Or maybe the day before.
We didn't have much in terms of classes, nor exercise. Learned ranks, and that's a double set, of the land vojska and the naval, because this is a mixed environment where you may meet officers of both kinds.
We get dispatched to various places for the training. Which is good - anywhere but here. We saw the line guys coming from field work, all dusty with the white powder of the limestone they were breaking all day. All nicely tanned and muscled, and dog tired. The squad commander is an enthusiastic idiot - the squad kept getting the blue ribbon for achievement every quarter, for progress on his plan of getting all the installations underground. Or that's the story I heard, and never saw a way to check it. Anyway, off to the boat.

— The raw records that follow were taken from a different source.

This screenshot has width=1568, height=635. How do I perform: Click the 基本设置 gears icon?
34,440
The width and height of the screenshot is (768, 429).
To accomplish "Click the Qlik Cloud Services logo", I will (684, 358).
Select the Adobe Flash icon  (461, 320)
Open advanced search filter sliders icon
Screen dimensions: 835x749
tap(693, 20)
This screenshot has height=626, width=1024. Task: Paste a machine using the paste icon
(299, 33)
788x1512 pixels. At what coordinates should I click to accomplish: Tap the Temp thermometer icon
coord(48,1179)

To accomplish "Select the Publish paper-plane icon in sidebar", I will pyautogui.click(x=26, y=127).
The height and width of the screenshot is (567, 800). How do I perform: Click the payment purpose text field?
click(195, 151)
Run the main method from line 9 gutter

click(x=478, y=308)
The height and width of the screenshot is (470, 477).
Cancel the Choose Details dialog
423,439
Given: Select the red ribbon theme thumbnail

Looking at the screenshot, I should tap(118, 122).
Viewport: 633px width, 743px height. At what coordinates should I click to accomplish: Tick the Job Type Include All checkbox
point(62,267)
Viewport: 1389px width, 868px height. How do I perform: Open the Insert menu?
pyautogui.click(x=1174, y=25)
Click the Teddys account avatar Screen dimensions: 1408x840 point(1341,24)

I'm rather confused as to how to pack all that stuff into the knapsack, specially the heavy šinjel. And I thought I had some experience packing, after all those summers when we carried so much stuff to vacations. Again, my age or whatever makes the tenner take my stuff as an example to the others how to pack, so he practically packs it for me.
I'm destined to Šibenik, with two other guys - Toške, a teacher from Kosovo, and Dudek, peasant in the making, from Zagorje. In Split we get on the train (at least I know the port, more or less), not any express line, army pays only the lowest fare. It goes over Perković, of course, that's a major joint where each train has to wait, have a beer there. On the way, we talk to some Belgian girls, me translating as usual, and point to our ancient M-42 rifles as "these are our girls for the next 12 months".
We arrive in Šibenik late in the afternoon. Some tenner, obviously waiting to get on our train on his way for a leave, points us to the barracks. Seeing how much we have to carry, says we're lucky, it's the small one at the end of the bay, less than two kilometers. The big one is twice that far and five times that serious. I understood much later what he meant.
Again, another few days of doing nothing, waiting for others "in offcommand" to arrive during the weekend. We'll meet our lieutenant Elvir on monday. From this first weekend it seems much more relaxed than what I saw on Vis. And it's not in any severe mountains, it's just 50m from the shore, stuck between that, the railroad and the road to the big garrison. On the other side of that road are the shipyards, where they maintain the ships and submarines. And the brig, which I had the luck to never visit.